Tracey got her bidding paddle, No. 91, and grabbed a seat in the back. And there it was. Next to an original Johann Sebastian Bach manuscript and Charlie Chaplin’s cane stood a mannequin wearing Albert Einstein’s Menlo Cossack, its natural hide worn brown, collar and buttons shiny from heavy use.
Tracey said: “When they sold the Bach manuscript – and it went for a lot of money – I remember thinking, Oh my goodness, oh my goodness.”
Bach hammered at $2.8 million. A few lots more were auctioned and then it was Einstein’s turn.
Tracey had the VP of marketing on the line from San Francisco. It was 3am in California: “I’m telling him what’s happening. ‘Okay, we’re at this number, we’re at that number.’ Luckily it didn’t go so fast that I couldn’t think and talk at the same time.”
Some colleagues watched the auction live on video, including the designer, Paul O’Neill who manages the Levi’s Vintage Clothing line. The pressure was on.

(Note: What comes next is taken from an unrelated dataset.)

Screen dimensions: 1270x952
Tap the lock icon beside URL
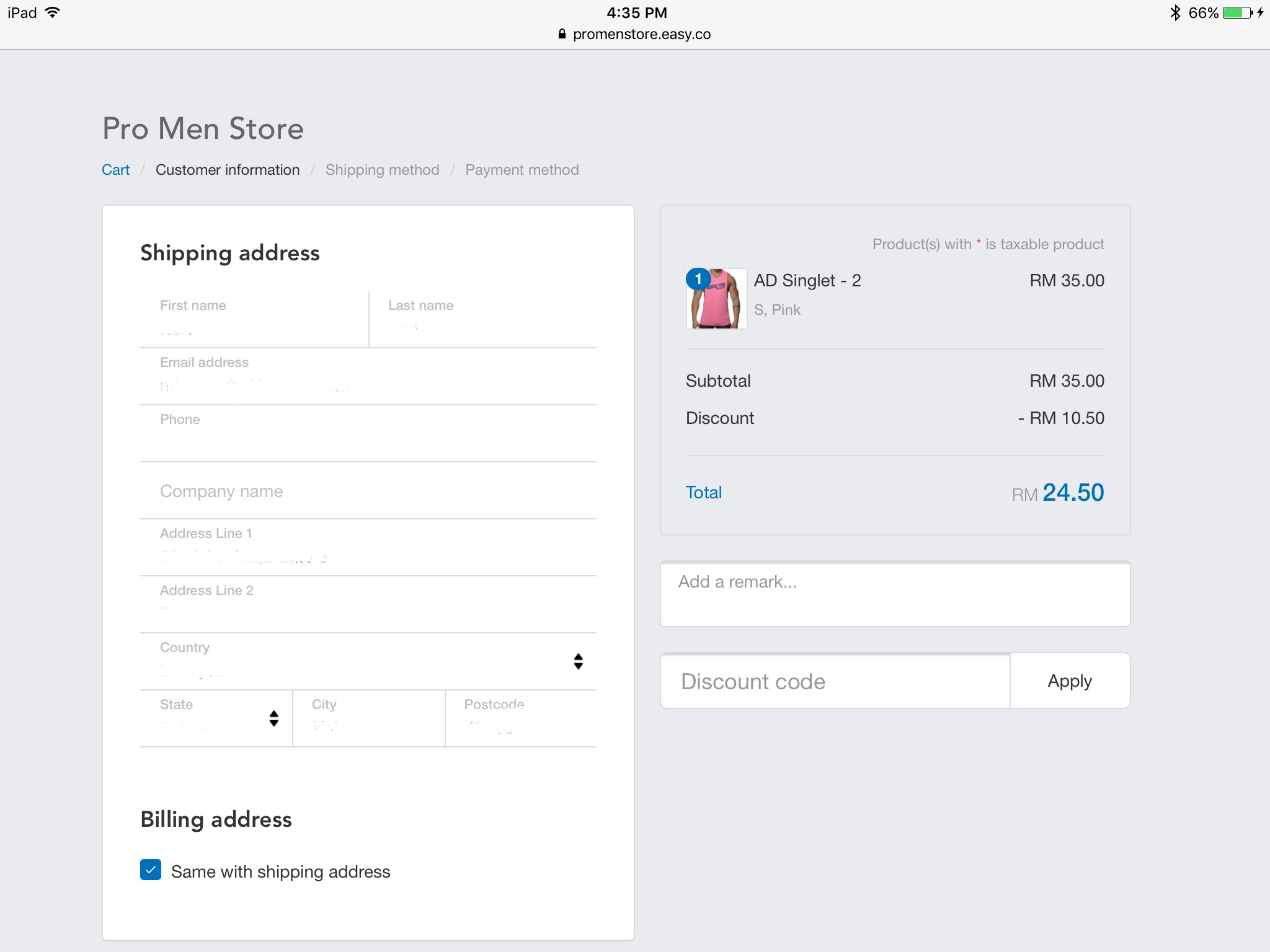point(562,34)
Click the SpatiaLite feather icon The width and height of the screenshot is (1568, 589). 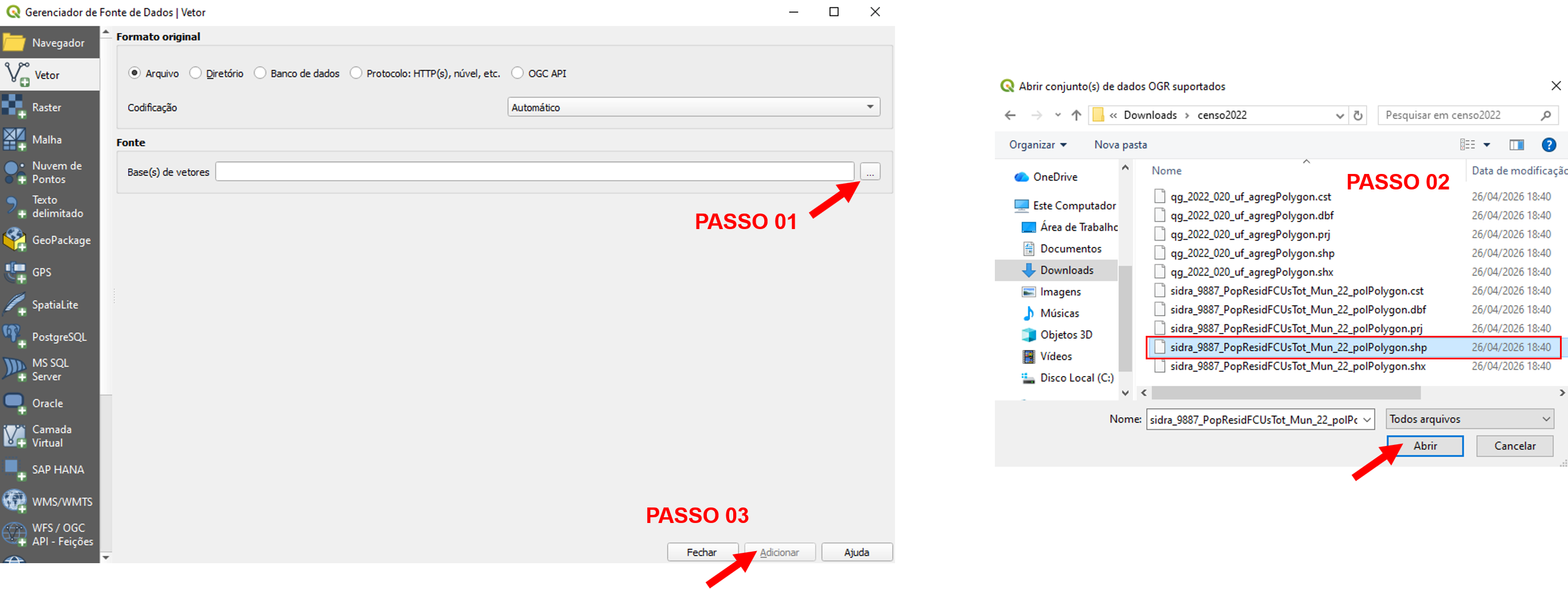[14, 305]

The bidding started at $38,000 and went upward in set increments by the auctioneer. Tracey stayed out of the initial bidding and then jumped in. The amount went higher and higher and higher, volleying back and forth between her and a phone-bidder. With her heart racing and the auctioneer’s eyes fixed on her, she placed the winning bid of $122,000. She waited breathless until she heard the hammer hit the podium. With auction fees and taxes the price tag of the ‘buy-back’ ended up at about $150,000.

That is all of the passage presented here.